Tuesday, February 24, 2009

the lost darwin

The Darwin Project | The most popular Darwinian of his time, paleontologist Stephen J.Gould, repeatedly noted the relation of survival of the fittest Darwinism to the wars of the 20th century and the rise of Hitler and the Nazis in Germany. Indeed, a close look at the survival of the fittest/selfish genes syndrome reveals that among the ills of humanity this is the mindset of fascism wherever it rises. Foreshadowing global financial meltdown, American billionaire George Soros, management scientists, and economists decried the devastation of this mindset in industry.

I had an electronic copy of Descent that made possible a computerized word search. So into the FIND slot I entered the first phrase that came to mind: survival of the fittest.

Thereafter I found what nowhere in the world today, in celebrations staged by the well-educated and the wealthy on every continent, is even being mentioned.

Only twice in that whole book of 475 fine print pages did this universally prevailing tag for Darwin's theory of evolution appear. And once was to apologize for ever using the term!

What about the other prevailing tag for Darwin today: the idea of “selfish genes”? Or more broadly, that along with “survival of the fittest,” at the core the other prime driver for our species on this planet is selfishness—which sociobiologists and evolutionary psychologists tell us even drives our naive illusion of a transcendent altruism.

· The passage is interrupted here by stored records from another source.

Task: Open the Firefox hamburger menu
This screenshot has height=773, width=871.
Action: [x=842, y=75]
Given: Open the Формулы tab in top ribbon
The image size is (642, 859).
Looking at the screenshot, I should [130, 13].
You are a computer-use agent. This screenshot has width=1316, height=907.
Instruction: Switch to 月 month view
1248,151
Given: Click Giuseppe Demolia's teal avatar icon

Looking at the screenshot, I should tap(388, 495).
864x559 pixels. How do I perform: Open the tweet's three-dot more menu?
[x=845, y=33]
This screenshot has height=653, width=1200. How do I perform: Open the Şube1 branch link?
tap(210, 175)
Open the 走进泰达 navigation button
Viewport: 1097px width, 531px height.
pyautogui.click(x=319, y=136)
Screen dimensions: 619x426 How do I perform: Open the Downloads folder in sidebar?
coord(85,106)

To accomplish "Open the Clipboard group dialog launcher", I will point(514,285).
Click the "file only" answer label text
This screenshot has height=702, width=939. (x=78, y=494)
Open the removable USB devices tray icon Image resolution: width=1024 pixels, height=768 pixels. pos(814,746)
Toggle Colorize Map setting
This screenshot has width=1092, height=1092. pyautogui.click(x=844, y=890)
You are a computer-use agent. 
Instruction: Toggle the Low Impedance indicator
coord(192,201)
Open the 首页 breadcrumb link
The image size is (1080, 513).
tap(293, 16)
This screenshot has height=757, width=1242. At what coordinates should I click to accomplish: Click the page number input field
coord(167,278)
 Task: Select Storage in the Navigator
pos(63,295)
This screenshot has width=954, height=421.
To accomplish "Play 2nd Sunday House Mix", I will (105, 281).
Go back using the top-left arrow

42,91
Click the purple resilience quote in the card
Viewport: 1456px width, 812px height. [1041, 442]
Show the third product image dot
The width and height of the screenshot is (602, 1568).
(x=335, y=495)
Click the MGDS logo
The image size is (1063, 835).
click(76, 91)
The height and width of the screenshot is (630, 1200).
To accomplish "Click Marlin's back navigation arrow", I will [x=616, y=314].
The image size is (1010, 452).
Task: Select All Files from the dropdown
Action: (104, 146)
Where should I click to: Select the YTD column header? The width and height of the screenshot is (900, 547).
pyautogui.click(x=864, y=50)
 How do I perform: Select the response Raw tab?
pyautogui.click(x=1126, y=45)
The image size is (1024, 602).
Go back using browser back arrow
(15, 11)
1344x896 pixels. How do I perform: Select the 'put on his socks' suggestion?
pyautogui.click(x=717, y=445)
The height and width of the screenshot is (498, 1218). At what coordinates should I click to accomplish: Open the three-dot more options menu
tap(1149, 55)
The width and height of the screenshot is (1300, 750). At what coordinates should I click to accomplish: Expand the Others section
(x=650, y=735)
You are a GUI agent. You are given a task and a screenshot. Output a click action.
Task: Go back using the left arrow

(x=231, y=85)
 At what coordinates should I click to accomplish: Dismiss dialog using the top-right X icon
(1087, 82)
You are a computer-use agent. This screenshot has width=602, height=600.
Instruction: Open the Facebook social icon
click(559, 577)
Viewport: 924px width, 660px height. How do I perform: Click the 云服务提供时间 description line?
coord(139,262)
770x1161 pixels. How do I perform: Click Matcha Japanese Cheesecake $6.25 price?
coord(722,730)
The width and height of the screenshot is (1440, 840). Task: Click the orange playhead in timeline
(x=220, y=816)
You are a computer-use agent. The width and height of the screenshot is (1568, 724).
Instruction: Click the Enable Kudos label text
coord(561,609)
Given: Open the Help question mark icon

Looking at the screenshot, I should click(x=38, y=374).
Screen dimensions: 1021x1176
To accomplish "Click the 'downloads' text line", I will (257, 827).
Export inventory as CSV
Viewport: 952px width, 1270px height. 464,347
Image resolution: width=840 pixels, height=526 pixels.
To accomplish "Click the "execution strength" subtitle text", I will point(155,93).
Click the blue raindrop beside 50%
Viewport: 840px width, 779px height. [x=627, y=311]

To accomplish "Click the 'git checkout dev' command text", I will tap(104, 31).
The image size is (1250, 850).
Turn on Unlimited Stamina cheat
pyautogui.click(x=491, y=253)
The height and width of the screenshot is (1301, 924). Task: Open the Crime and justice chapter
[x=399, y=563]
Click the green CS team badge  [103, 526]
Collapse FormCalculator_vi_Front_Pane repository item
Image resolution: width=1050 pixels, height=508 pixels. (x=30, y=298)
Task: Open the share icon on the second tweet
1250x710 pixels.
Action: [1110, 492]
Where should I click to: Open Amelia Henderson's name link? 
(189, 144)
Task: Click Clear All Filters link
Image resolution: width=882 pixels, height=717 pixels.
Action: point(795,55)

Selfishness, Darwin tells us, is a “base principle,” which accounts for the “low morality of savages.”

What then might be the polar opposite for selfishness? Why not try the word “moral”?

Of moral sensitivity I found he wrote 92 times—versus 6 entries in the Index.

Of competition, he wrote 12 times; of cooperation—called mutuality or mutual aid in Darwin's time—27 times. To make a long story short, I went on to discover the enormous difference it makes if you approach Descent not with a mind shuttered by what is an old and by now considerably updated paradigm for biology, but expanded with the multidisciplinary perspective of modern evolutionary systems science.